Liz Claiborne said in a March 8 statement that it would offer bondholders 96 percent of the euro notes’ principal plus accrued interest if they tendered by March 22. The announcement prompted Standard & Poor’s to reduce Liz Claiborne’s corporate credit rating to CC from B- and the rating on the euro bonds to CC from CCC+. The clothing maker said in a March 24 statement that 117.9 million euros of debt had been offered by the early deadline.
“We assess the tender offer as distressed and the pending transaction as tantamount to a default on the 5% notes,” S&P analysts led by Jeffrey Burian said in a note dated March 11. “We believe there is no contractual default, nor any cross-default to other debt obligations.”
The company’s corporate credit rating is likely to be restored once the tender offer is finished on April 7, said Liz Claiborne Chief Financial Officer Andrew Warren in a March 11 statement.
“S&P’s downgrade is not a corporate rating downgrade in the traditional sense, but rather a required short-term technical action pertaining to the specific terms and conditions of our tender offer refinancing,” said Warren. “Our liquidity remains solid and Liz Claiborne Inc. will continue to do business as usual.”
The downgrade is unlikely to affect the company’s ability to sell the dollar-denominated notes being marketed today, said James Goldstein, an analyst with CreditSights Inc. in New York.
“It’s opportunistic to push out to seven-, eight-year maturity,” he said in a telephone interview. “Things are tightening up again and there’s a demand for yield out there.”

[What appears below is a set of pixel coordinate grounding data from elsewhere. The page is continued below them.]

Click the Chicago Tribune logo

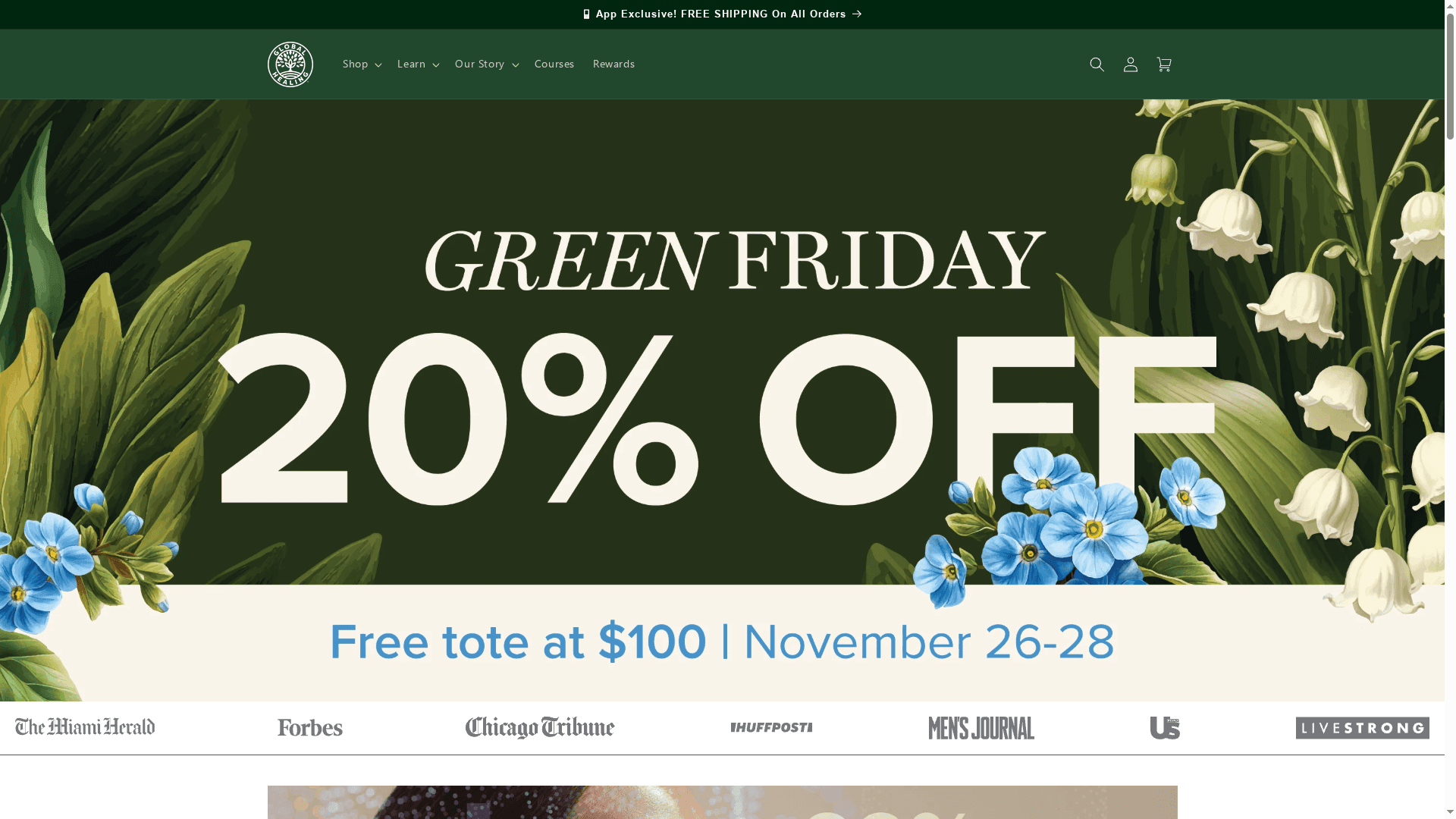[x=540, y=728]
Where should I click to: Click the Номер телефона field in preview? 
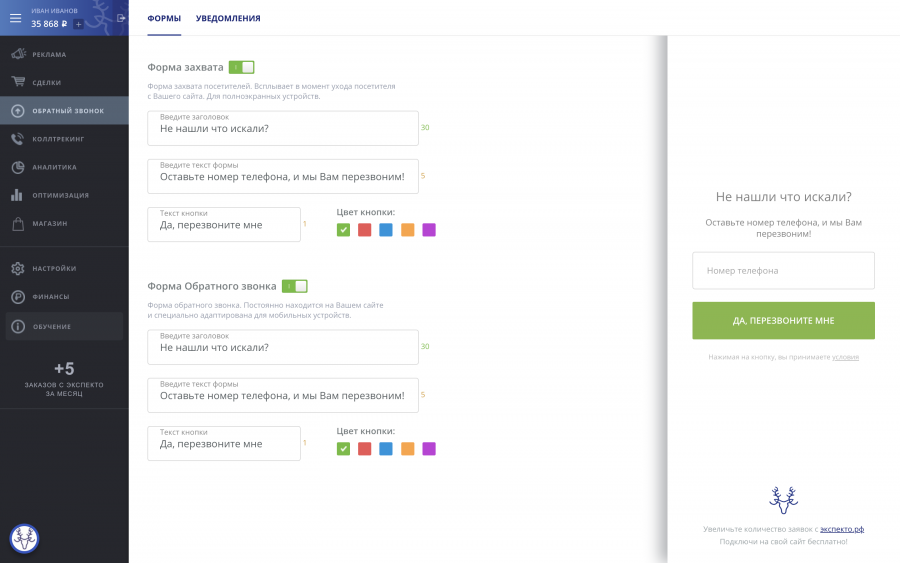(783, 271)
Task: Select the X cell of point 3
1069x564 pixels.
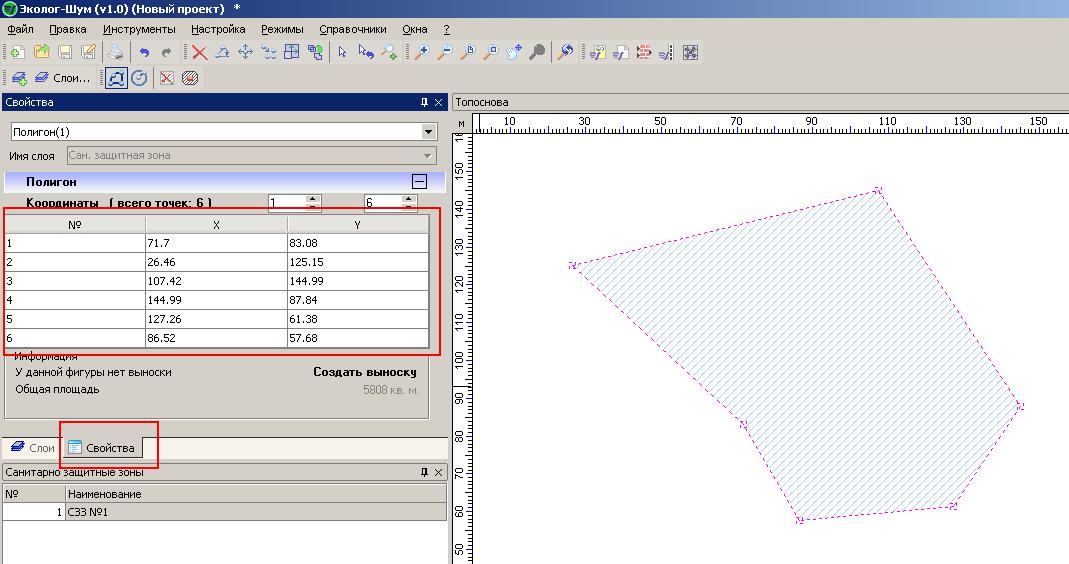Action: click(216, 281)
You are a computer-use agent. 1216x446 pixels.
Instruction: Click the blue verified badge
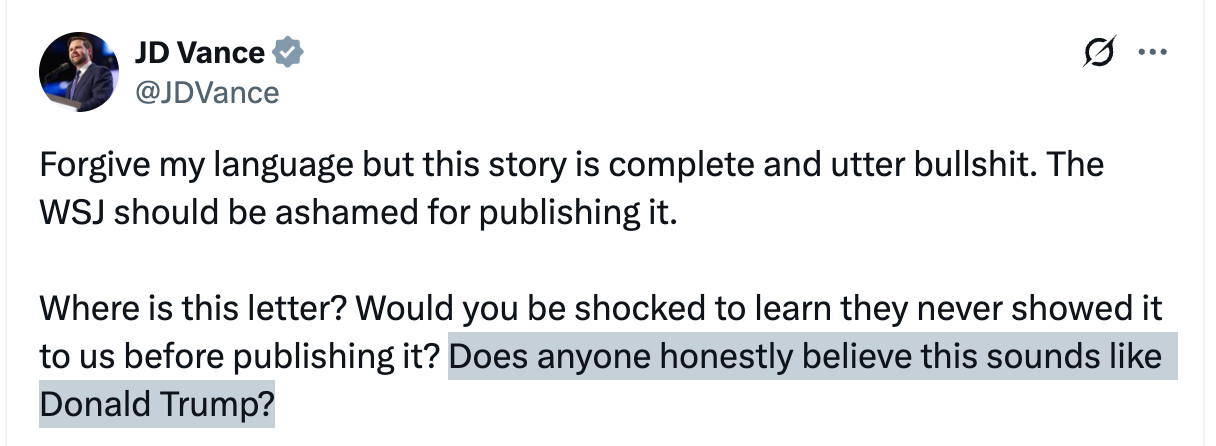pos(288,53)
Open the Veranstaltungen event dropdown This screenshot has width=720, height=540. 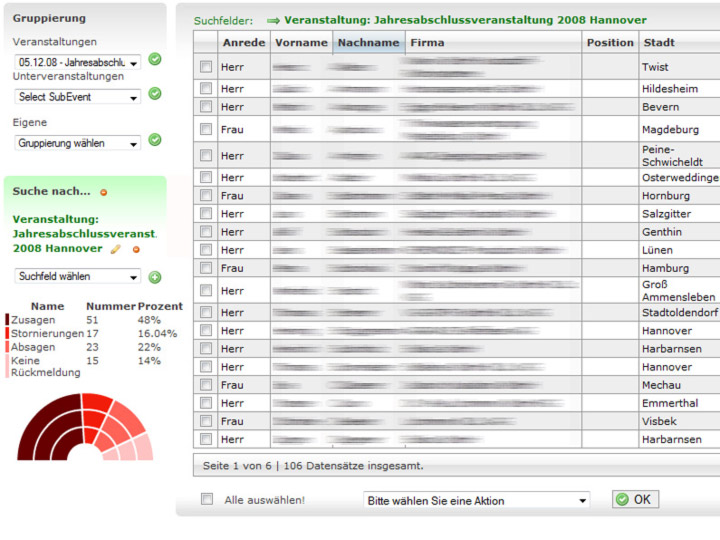[77, 62]
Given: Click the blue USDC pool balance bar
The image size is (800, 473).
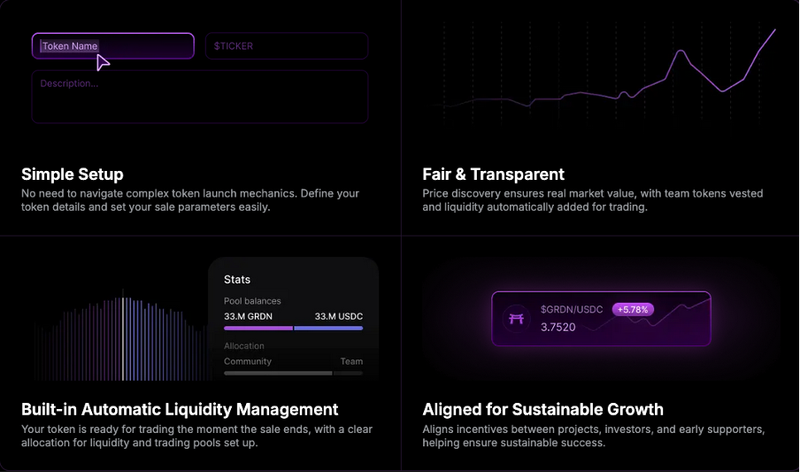Looking at the screenshot, I should click(328, 328).
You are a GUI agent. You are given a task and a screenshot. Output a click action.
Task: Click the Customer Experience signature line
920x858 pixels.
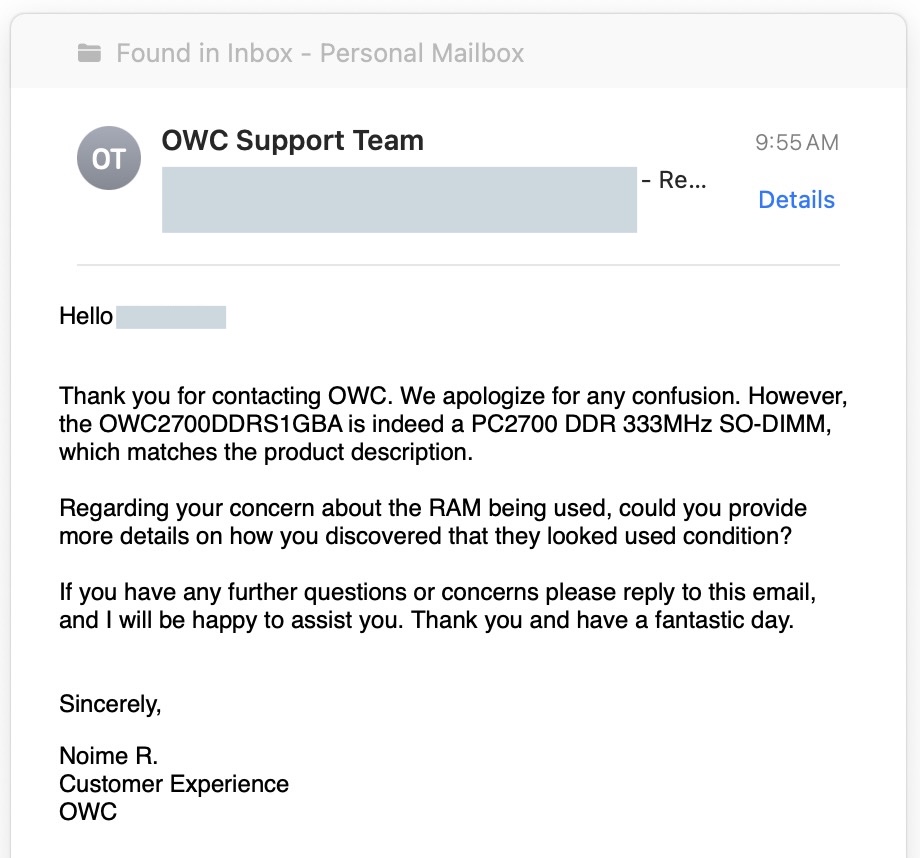pos(174,784)
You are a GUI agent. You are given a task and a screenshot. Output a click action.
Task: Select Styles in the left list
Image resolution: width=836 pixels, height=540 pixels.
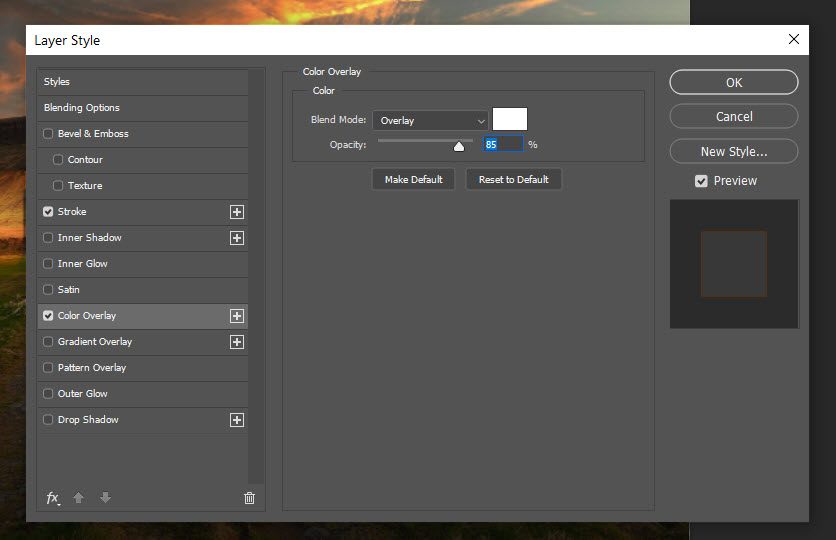(57, 82)

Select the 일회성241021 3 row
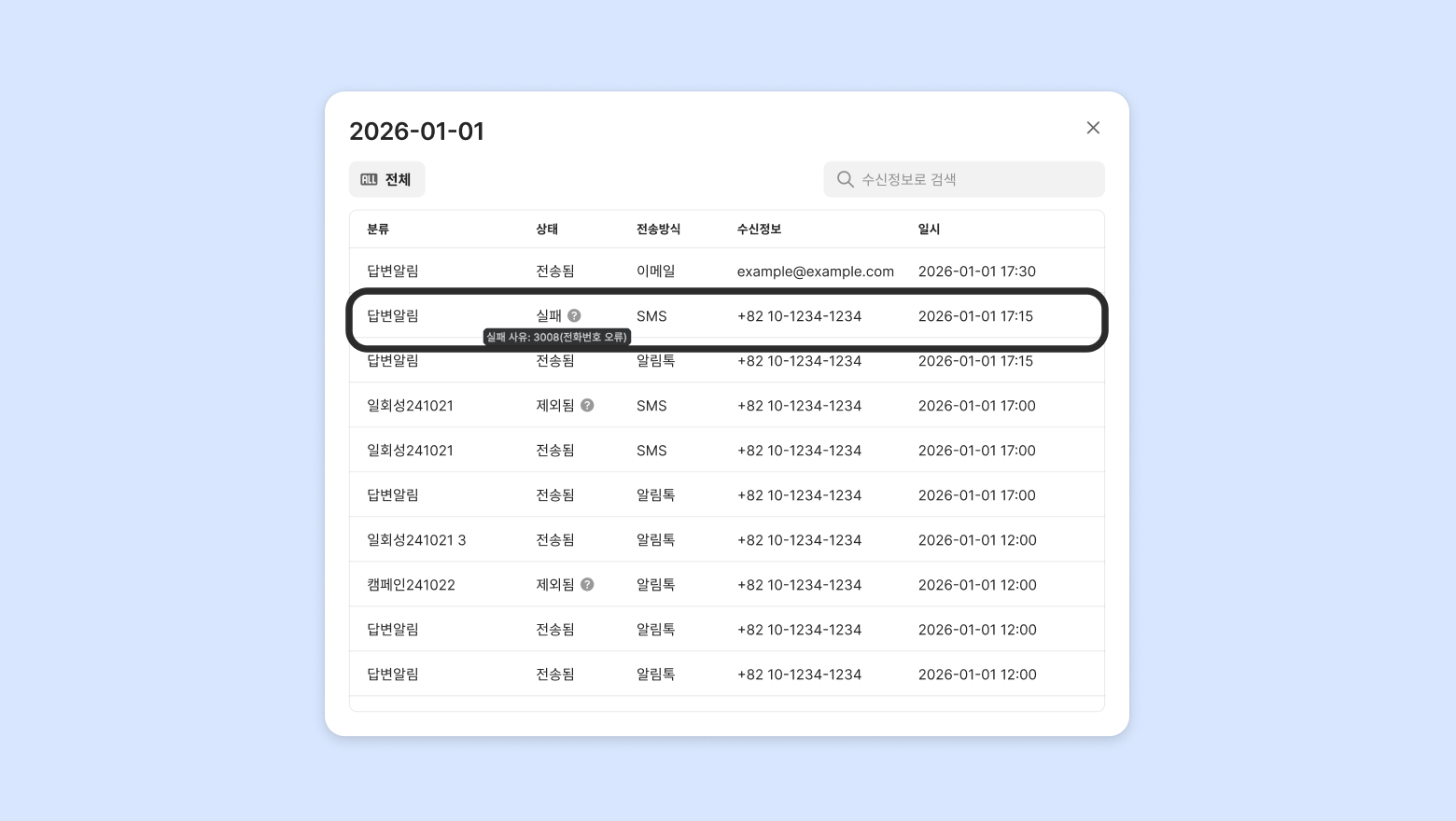coord(726,540)
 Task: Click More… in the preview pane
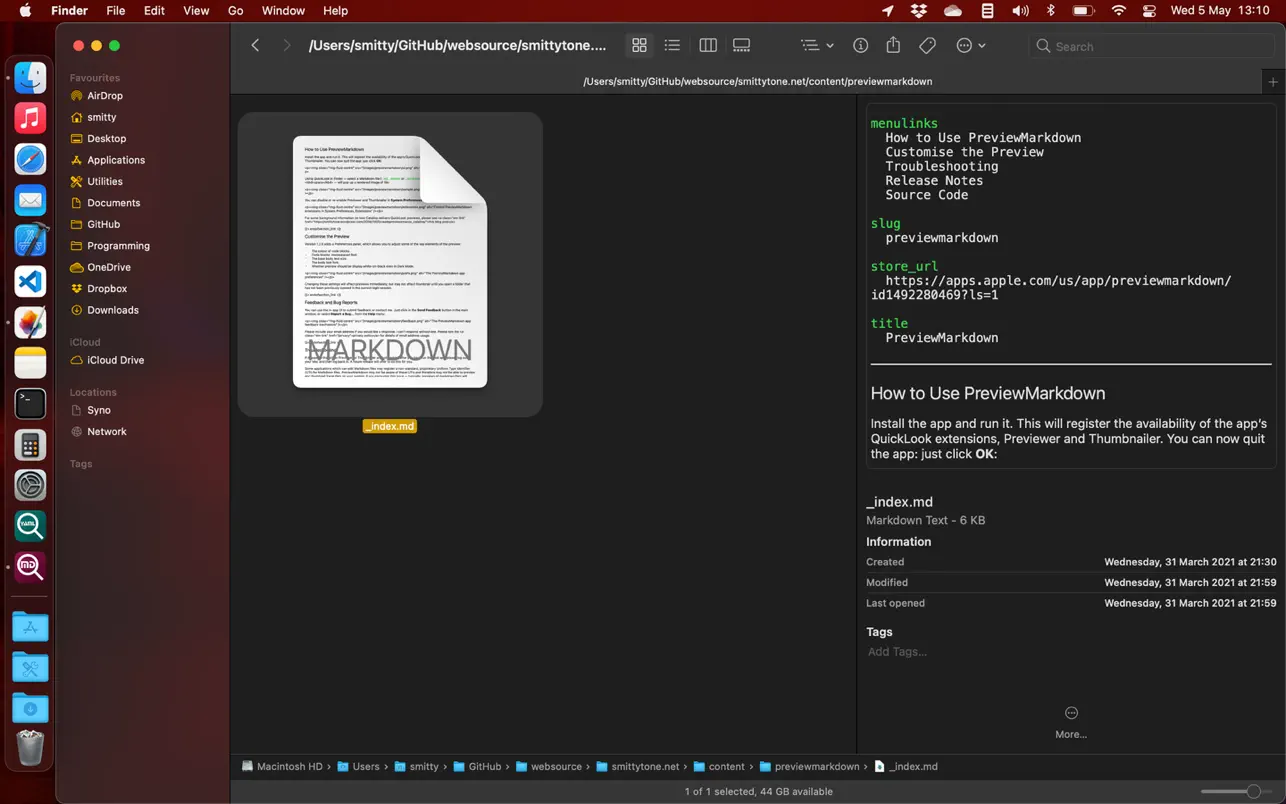(1071, 722)

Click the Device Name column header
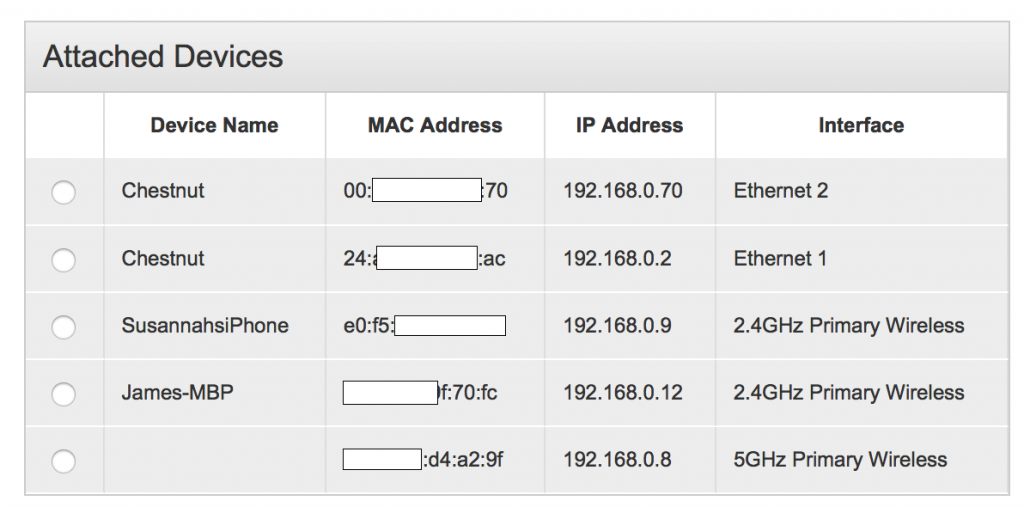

Spreads on high-yield, high-risk, or junk, debt declined 37 basis points to 479 basis points on March 25 from the monthly high of 516 basis points on March 16, according to Bank of America Merrill Lynch index data. A basis point is 0.01 percentage point.
The euro notes traded today at 91.875 percent of face value and yielded 9.1 percent, according to data compiled by Bloomberg.
S&P reiterated its earlier ratings on Liz Claiborne’s euro bonds and corporate credit and assigned a B- grade to the new notes, according to a statement today.
Moody’s Investors Service affirmed Liz Claiborne’s corporate family rating at B3 in a statement today and assigned a B2 grade to the notes being marketed. The ratings company said the outlook for the retailer is “stable.”
“The company’s credit metrics will continue to recover in the near term as it reduces debt and as operating performance improves while maintaining good overall liquidity,” Moody’s analysts Scott Tuhy and Kendra Smith in New York wrote in a statement today.
Bank of America Corp., JPMorgan Chase & Co., SunTrust Banks Inc., and Wells Fargo & Co. are managing the sale, said a person familiar with the transaction, who declined to be identified because terms aren’t set.